* **AIM OF THE EXERCISE**: Return the passage of the 200SX ECM fuse thread word for word, starting at "no.. just reset" and ending at "(Jun 15, 2002)".

* **EXCERPT TO READ**:
▼
# How do you remove the ECM fuse in a 200SX????????????



## MCHNHED (Dec 22, 2002)

I can't seem to find where the fuse is for the ECM... am i just looking over this or is there no fuse for the ECM? i also checked the repair manual (Haynes) and they don't list anything about any ECM fuse. someone help me!


----------



## holy200sx (Jan 8, 2003)

The ECM?... you mean the ECU?... theres 2 places to check.. next to the battery, inside the engine bay, its to the left of it.. Or, you can check right above the Pop engine pull lever... that cover lifts off, and it may be in there.. actually, im going to go look right now.. ill post as soon as i check


----------



## holy200sx (Jan 8, 2003)

Nope, im sorry, i couldnt find an ECM fuse.. all i can think of for an ECM problem is the Electronic Control Maulfunction.. which means a sensor somewhere blew.. but. im sorry, i coudlnt find a fuse


----------



## mospeed1 (Oct 5, 2002)

didnt know it had a fuse?????????


----------



## aphex4000 (Oct 9, 2002)

Wish my car had Electronic Countermeasures(ECM) -- then I wouldn't get speeding tickets anymore...


----------



## javierb14 (Jul 9, 2002)

why do u need to pull the fuse?


----------



## MCHNHED (Dec 22, 2002)

*pulling ecm fuse...*

I was told that if you follow a certain procedure that includes taking out the ECM fuse (if it even exists), you can reset the computer into achieving the best possible gas mileage after a high-performance modification. i dont have the instructions with me right now... i left them in my car. but if someone helps me find out how to remove the ECM fuse (if it exists), then i could post the instructions on this forum....


----------



## mospeed1 (Oct 5, 2002)

no.. just reset it go to the coputer undo the 4 bolts tur the screw in the back for 2 secs the turn it back......buy a service manual it willshow you how to do it and will give you error codes


----------



## Nostrodomas (Jun 15, 2002)

Here are the instructions, and the error codes. 
http://www.sentra.net/tech/ecu.php?


----------
▲
* **MATERIAL PROVIDED**:
▼
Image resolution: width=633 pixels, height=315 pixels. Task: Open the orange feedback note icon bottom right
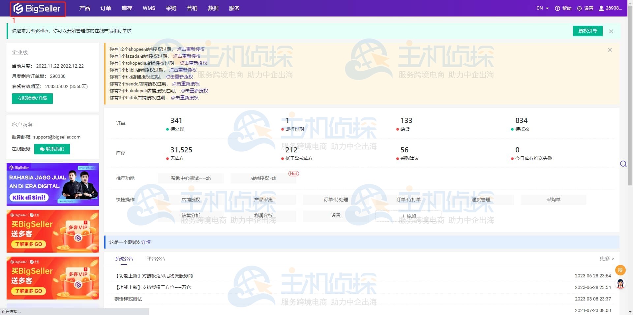620,270
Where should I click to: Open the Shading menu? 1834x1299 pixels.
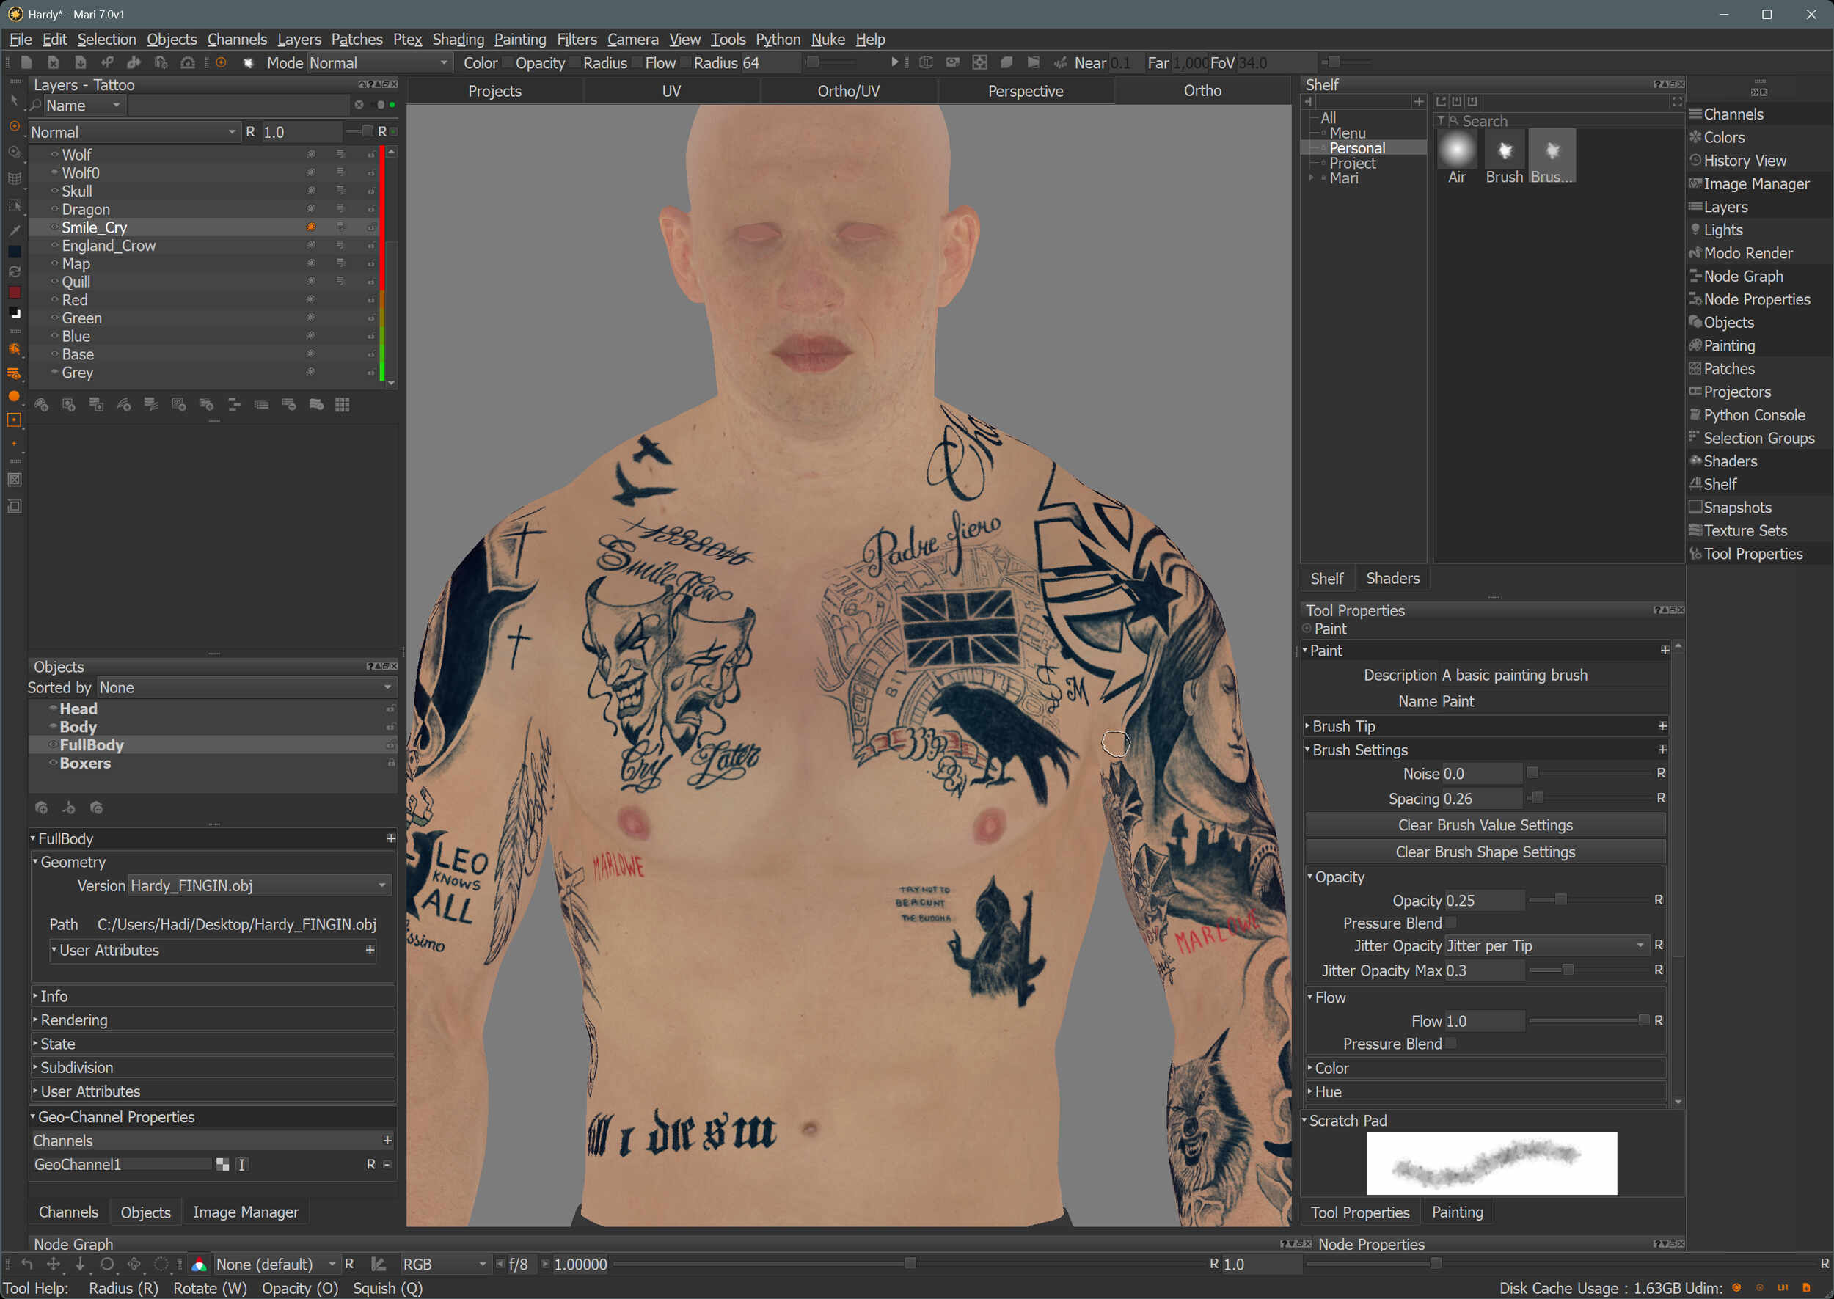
▲
* **ANSWER TO THE PROBLEM**:
no.. just reset it go to the coputer undo the 4 bolts tur the screw in the back for 2 secs the turn it back......buy a service manual it willshow you how to do it and will give you error codes


----------



## Nostrodomas (Jun 15, 2002)